Eine der Währungen bewegt sich auf dem kubanischen informellen Markt



Referenzbild, erstellt mit KIFoto © CiberCuba

Der informelle Devisenmarkt in Kuba zeigte sich an diesem Sonntag stabil hinsichtlich des US-Dollars und des Euros, während die Freely Convertible Currency (MLC) eine erneute Anhebung verzeichnet, was bestätigt, dass der Druck auf den kubanischen Peso nach wie vor besteht, trotz der beobachteten Pause bei den beiden wichtigsten Referenzwährungen.

Según den veröffentlichten Daten des unabhängigen Observatoriums elTOQUE, bleibt der US-Dollar (USD) bei 495 kubanischen Pesos (CUP), dem gleichen Wert, der am Vortag erreicht wurde. 
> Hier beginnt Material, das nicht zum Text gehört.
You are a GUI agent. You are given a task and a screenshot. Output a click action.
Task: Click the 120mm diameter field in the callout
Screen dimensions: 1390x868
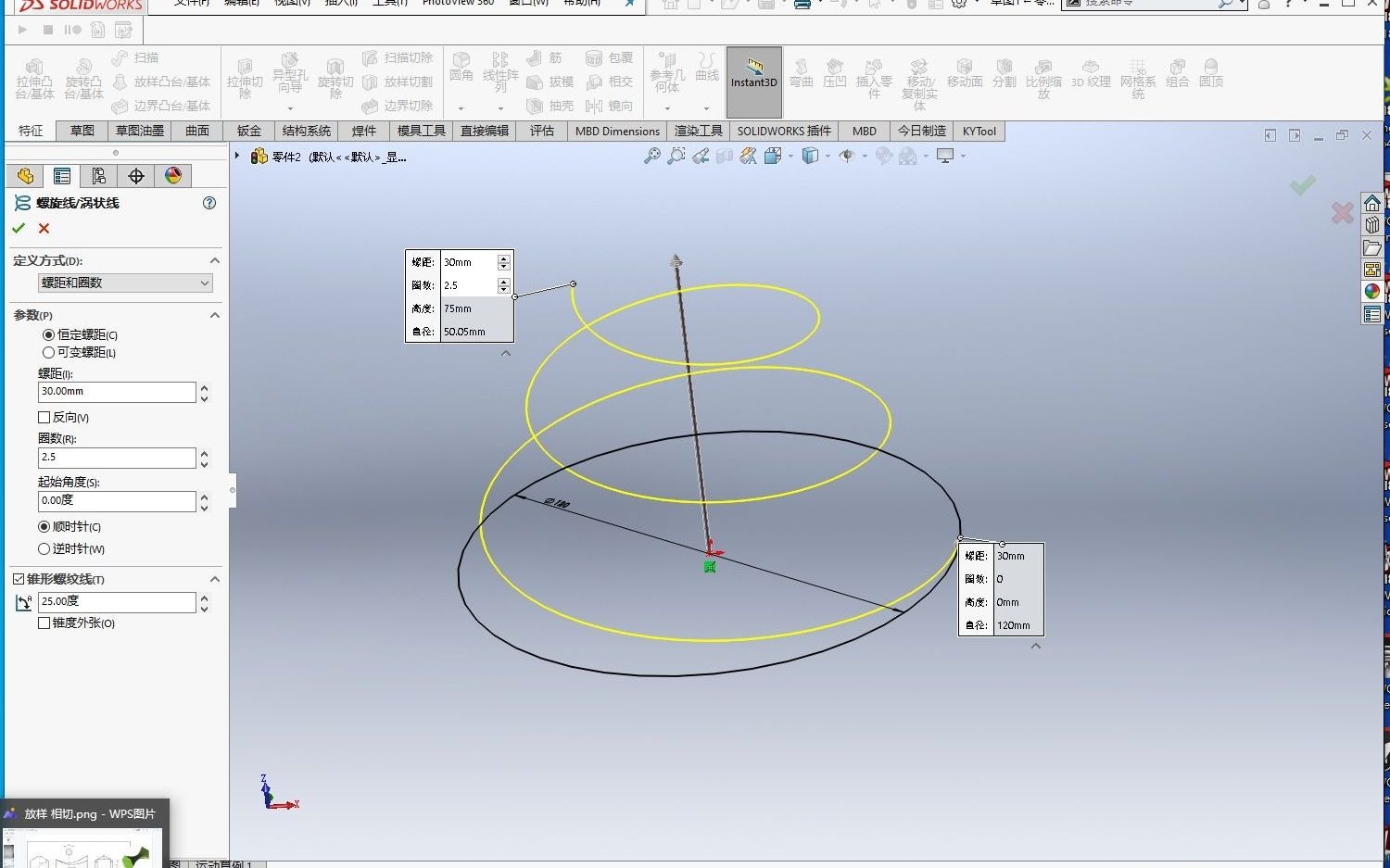(x=1016, y=625)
Für seine Teil behält der Euro (EUR) seinen Kurs von 550 CUP bei, nachdem er in der letzten Woche stark angestiegen ist. Die MLC hingegen steigt um zehn Pesos und liegt heute bei 410 CUP, womit das Niveau wiederhergestellt wird, das sie am Samstag verloren hatte. 
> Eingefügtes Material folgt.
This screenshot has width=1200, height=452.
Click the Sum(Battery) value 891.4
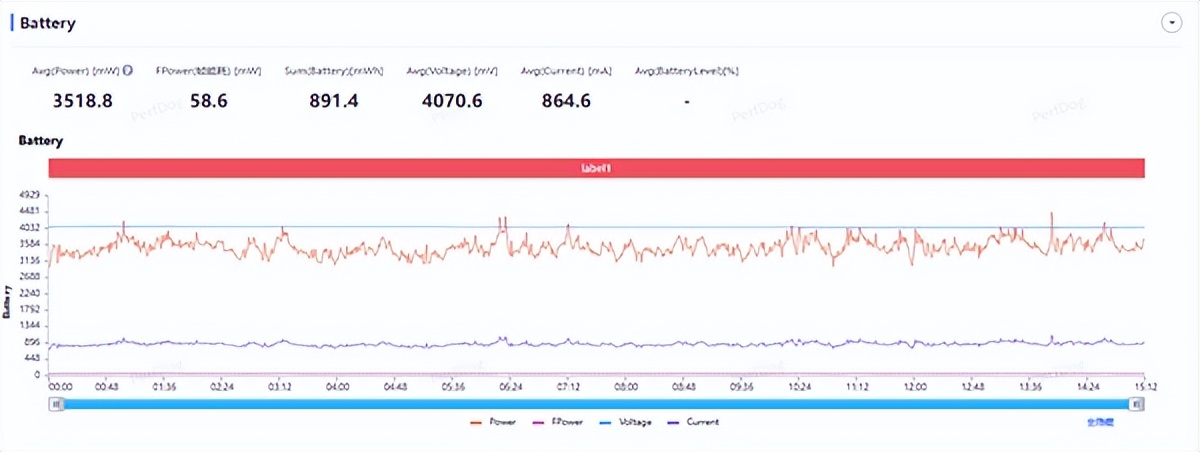(335, 101)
Informeller Wechselkurs in Kuba Sonntag, 8. Februar 2026 - 06:33

Entwicklung des Wechselkurses

  • Tauschen Sie den Dollar (USD) in kubanische Pesos CUP: 495 CUP 
  • Tauschrate des Euros (EUR) zu kubanischen Pesos CUP: 550 CUP 
  • Tauschen Sie von (MLC) in kubanische Pesos CUP: 410 CUP 

Die Stabilität des Dollars und des Euros an diesem Sonntag folgt auf mehrere Tage allmählicher, aber stetiger Fortschritte, die beide Währungen zu neuen Höchstständen geführt haben.
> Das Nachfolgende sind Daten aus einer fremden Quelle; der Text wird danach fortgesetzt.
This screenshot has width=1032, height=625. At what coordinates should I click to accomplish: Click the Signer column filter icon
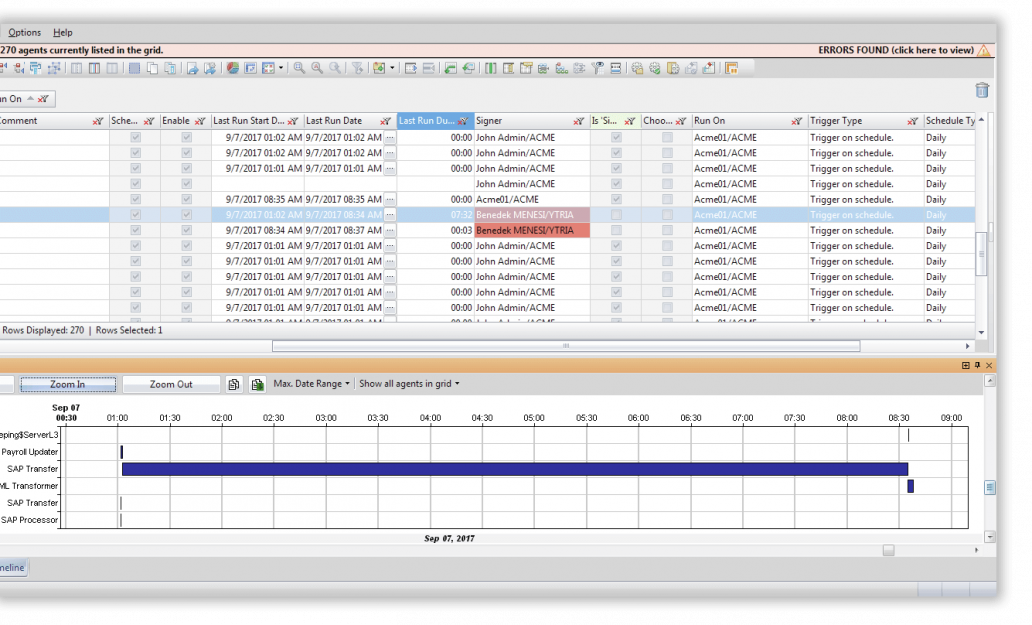(578, 121)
Im Falle des Dollars konsolidierte sich der Preis bei 495 CUP, nachdem er die Marke von 490 durchbrochen hatte, während der Euro die Woche mit einem Anstieg von 20 Pesos abschloss und sich als die teuerste Währung auf dem informellen kubanischen Markt behauptete.

Das Verhalten der MLC zeigt eine andere Dynamik. Nachdem sie am Samstag auf 400 CUP gefallen war, steigt die digitale Währung an diesem Sonntag wieder, was ein unregelmäßigeres Muster verdeutlicht, das von der Verfügbarkeit von Guthaben, der Nachfrage in staatlichen Geschäften und dem allmählichen Verlust ihrer Attraktivität im Vergleich zu physischen Währungen bestimmt wird, die als sicherer Hafen angesehen werden.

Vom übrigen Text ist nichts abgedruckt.